→ Quoted text
Dr Phil recommends that when a toddler is acting spoilt and throwing their weight around, the best thing you can do as a parent is to ignore the child completely and move on like you have not heard what they are doing.

My father on the hand – through action – suggests that when a toddler is acting otherwise, when they can’t be reasoned with, as a parent you a required to smack a child until they realise that what they are doing is unacceptable behaviour.

→ Supplied information

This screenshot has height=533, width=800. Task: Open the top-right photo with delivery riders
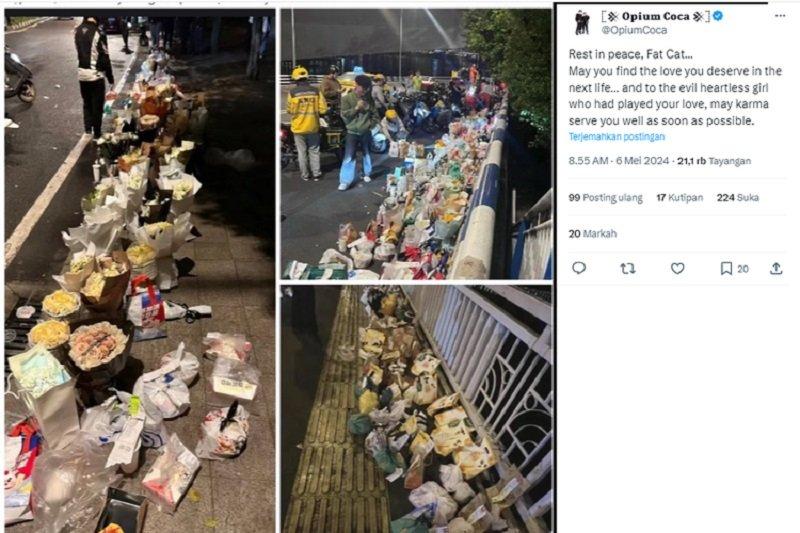[x=416, y=144]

→ Instructions
1: Translate this sentence from the passage on toddler discipline into Spanish: "Dr Phil recommends that when a toddler is acting spoilt and throwing their weight around, the best thing you can do as a parent is to ignore the child completely and move on like you have not heard what they are doing."
2: List each distinct noun in the passage on toddler discipline that refers to a person, counting repeated ones once.
3: Carry on the passage about toddler discipline after its final sentence.
The material after the passage on toddler discipline is separate from it.

→ Answers for this exercise
1: El Dr. Phil recomienda que, cuando un niño pequeño se comporta como un malcriado y trata de imponerse, lo mejor que puedes hacer como padre es ignorar al niño por completo y seguir adelante como si no hubieras oído lo que está haciendo.

2: Dr Phil, toddler, parent, child, father

3:
These are diametrically opposed points of view about dealing with screams and toy throwing behaviour. As a father of an 18 month old, I find myself at that cross roads again. My boy, Sam, has suddenly become a terror. He has found his screaming voice and it would give Canary (the comic book character, not the bird… the one who is in fishnet stockings and has a long term relationship with Green Arrow…No? She has screaming powers… Still no?) Anyway, Sam’s scream would give Canary a run for her money. But it’s not so much the ear-drum ripping effects of the scream but the indiscriminate application of said scream. If he falls and hurts himself? SCREAM! If he bashes his head on the table? SCREAM! If he is being bullied by his older siblings? SCREAM! But then when he is marginally interested in the apple in your hand? SCREAM! If he doesn’t want the apple you offer him? SCREAM! When it’s bed time? SCREAM! If a plane flies over a church in Nigeria? SCREAM! At some point this SCREAM needed to be engaged.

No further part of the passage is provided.